__Data under study__
===============

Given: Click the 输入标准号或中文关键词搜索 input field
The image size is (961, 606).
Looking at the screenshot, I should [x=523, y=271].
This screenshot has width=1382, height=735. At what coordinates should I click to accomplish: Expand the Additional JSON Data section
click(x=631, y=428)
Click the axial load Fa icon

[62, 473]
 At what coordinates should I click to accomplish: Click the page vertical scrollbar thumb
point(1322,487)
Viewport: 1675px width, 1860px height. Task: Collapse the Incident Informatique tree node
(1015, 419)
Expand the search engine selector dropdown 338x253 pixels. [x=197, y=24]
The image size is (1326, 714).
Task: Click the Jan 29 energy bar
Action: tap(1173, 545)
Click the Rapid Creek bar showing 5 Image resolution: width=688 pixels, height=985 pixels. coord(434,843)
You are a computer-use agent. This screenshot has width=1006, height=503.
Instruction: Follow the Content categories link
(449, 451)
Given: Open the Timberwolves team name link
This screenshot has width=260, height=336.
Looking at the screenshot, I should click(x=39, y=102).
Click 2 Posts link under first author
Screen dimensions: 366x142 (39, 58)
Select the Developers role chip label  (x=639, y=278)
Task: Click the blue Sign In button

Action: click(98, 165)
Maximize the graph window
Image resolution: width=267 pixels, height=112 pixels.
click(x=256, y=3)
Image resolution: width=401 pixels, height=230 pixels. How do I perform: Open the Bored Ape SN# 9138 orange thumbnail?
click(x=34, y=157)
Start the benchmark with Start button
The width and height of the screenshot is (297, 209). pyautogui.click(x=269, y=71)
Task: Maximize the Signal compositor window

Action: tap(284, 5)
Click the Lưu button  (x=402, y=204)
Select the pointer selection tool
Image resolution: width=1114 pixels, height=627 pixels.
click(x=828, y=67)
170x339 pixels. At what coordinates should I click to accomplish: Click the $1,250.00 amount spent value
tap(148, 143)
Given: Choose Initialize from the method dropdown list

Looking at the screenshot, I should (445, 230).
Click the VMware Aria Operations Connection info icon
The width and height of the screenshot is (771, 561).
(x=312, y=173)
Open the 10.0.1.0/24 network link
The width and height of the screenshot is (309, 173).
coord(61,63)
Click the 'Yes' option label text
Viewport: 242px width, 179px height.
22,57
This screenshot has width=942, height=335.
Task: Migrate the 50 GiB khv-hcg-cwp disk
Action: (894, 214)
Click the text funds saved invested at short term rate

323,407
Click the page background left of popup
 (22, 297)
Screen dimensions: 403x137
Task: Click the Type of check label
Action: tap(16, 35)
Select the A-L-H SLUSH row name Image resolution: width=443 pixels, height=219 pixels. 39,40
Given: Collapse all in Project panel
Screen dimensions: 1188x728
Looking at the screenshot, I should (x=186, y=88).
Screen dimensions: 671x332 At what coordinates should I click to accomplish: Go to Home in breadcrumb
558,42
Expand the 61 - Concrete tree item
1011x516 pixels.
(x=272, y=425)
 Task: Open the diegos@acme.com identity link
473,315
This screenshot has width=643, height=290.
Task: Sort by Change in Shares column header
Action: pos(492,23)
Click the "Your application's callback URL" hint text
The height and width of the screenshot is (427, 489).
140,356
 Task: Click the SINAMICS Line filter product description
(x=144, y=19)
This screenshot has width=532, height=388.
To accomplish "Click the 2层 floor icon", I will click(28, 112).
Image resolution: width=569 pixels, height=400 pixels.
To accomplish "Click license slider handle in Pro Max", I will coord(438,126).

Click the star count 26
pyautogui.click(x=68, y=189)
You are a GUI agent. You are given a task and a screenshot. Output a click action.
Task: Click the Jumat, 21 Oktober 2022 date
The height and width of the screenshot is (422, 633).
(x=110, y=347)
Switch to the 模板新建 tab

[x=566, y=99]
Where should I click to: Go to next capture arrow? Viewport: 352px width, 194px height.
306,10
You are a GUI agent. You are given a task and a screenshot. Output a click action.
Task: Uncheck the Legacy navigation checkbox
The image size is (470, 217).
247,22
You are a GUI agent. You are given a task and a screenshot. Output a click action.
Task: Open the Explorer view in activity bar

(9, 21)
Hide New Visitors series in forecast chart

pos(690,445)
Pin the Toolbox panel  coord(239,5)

===============

__Exercise instructions__
Look through the entries for the string "name". Every line that has it belongs in the answer.

__Output__
Given: Open the Timberwolves team name link
Select the A-L-H SLUSH row name Image resolution: width=443 pixels, height=219 pixels. 39,40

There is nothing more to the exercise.